By JEFFREY BENZING
WASHINGTON (October 21, 2011)—A push to reduce peak electricity use and decrease money spent on energy has earned Maryland a spot in the top-10 most energy-efficient states, according to a report released Thursday by the American Council for an Energy-Efficient Economy.
"The cheapest kilowatt is the one not needed," said Malcolm Woolf, director of the Maryland Energy Administration. "What Maryland is going to need to do is do what we're doing—but do it faster and more."
The report, funded by the U.S. Department of Energy and the Environmental Protection Agency, has Maryland ranked 10th, the state's highest placement to date. Maryland jumped up six spots from last year, making it one of the most improved states in terms of dollars invested and kilowatts saved.
Topping the list, also for the first time, is Massachusetts, which unseated second-ranked California. Since 2006, the report has detailed policies by state governments that have led to decreased energy use and saved money.
"States always have these friendly, cutthroat rivalries—but it does absolutely bring out the best," said Gina McCarthy, assistant administrator for the EPA's Office of Air and Radiation. "It makes us look at what other states are doing, learn the best of what's been tried."

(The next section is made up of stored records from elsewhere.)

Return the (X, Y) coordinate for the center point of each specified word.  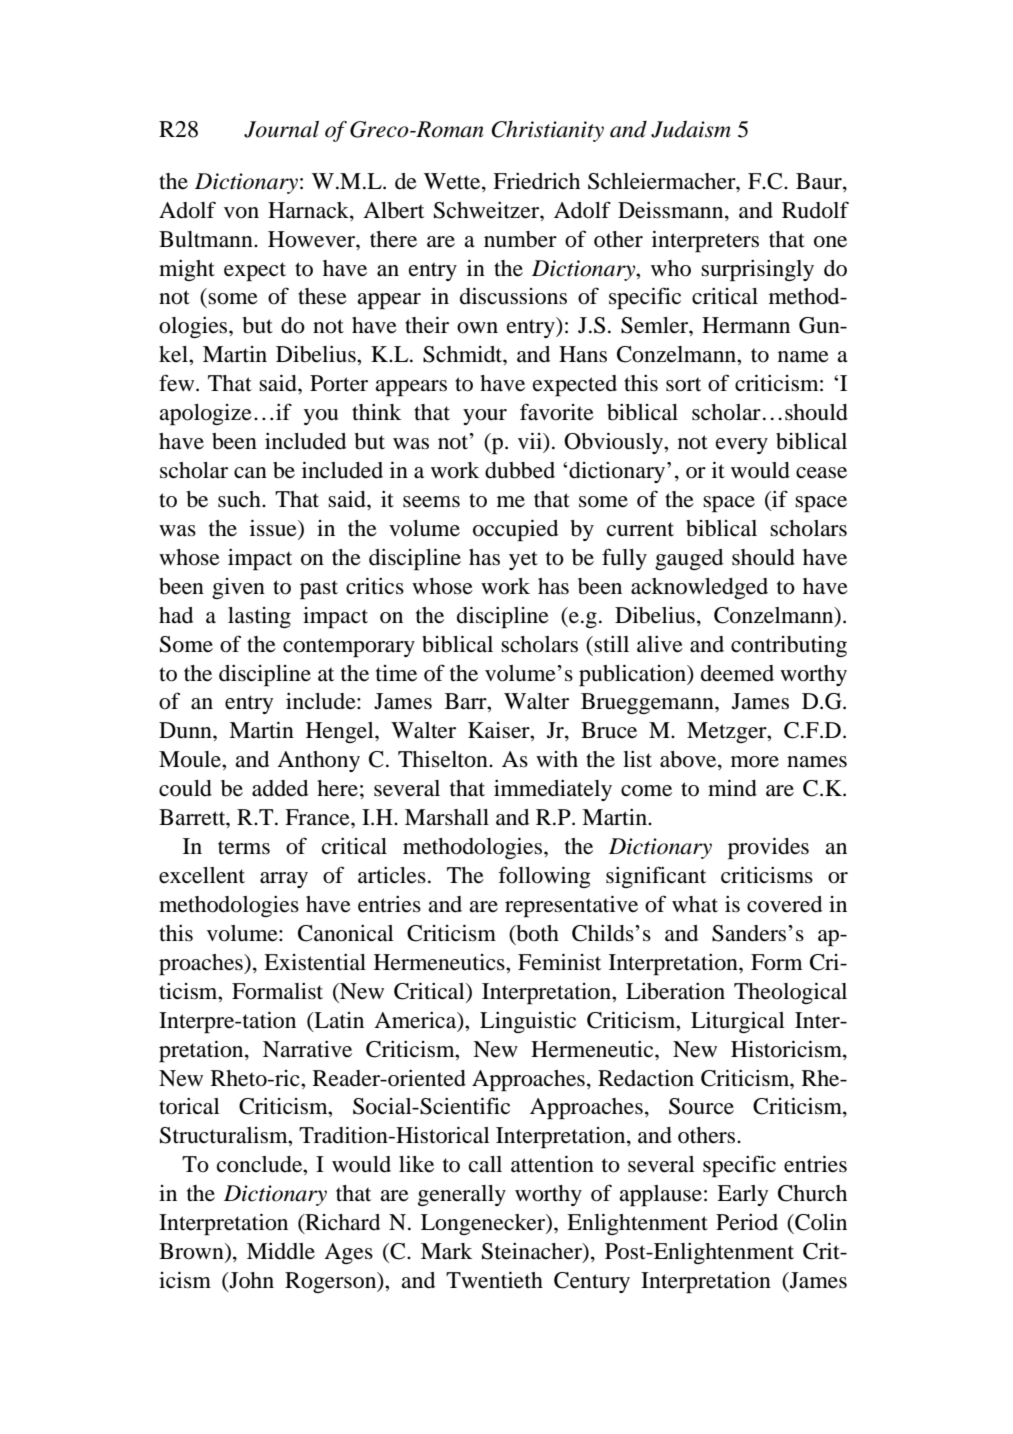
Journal (281, 129)
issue (274, 529)
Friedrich (536, 181)
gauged (689, 559)
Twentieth (494, 1280)
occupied (515, 530)
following (544, 877)
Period (747, 1222)
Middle (281, 1251)
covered (784, 904)
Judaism (691, 129)
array (284, 880)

Success in Maryland, Woolf said, comes in part from the EmPOWER Maryland Energy Efficiency Act, passed in 2008 to reduce state energy demand by 15 percent by 2015. The programs available to Marylanders vary by utility provider but include things like appliance rebates, lighting rebates and home energy audits.
So far, 215,000 Marylanders have used these incentives to save 900 million kilowatt hours of electricity, Woolf said, leading to $117 million total in money not spent on utility bills.
This has reduced peak demand for electricity by more than 600 megawatts—equivalent to the energy produced by three coal-powered plants running when energy demand is at its highest.
The state has also directed nearly $2.7 million in federal stimulus funds to give homeowners a 35 percent rebate on energy-efficient home improvements. So far, about 1,500 Maryland families have used the program, Woolf said, which can be applied to $3,100 in improvements.
Nationwide, $80 billion in federal stimulus money has been directed to energy efficiency, something Kathleen Hogan, deputy assistant secretary for energy efficiency in the U.S. Department of Energy, called a down payment that must lead to lasting investment.
Indeed, the challenge for newly-recognized Maryland will be to keep up momentum in coming years when stimulus money runs out.
"They've done a lot to begin the programs, but they need to really ramp them up further," said Steve Nadel, executive director of the American Council for an Energy-Efficient Economy.
In the new report, New York ranked third, followed by Oregon in fourth place. Vermont, Washington and Rhode Island tied for fifth place, and Minnesota and Connecticut tied for eighth place.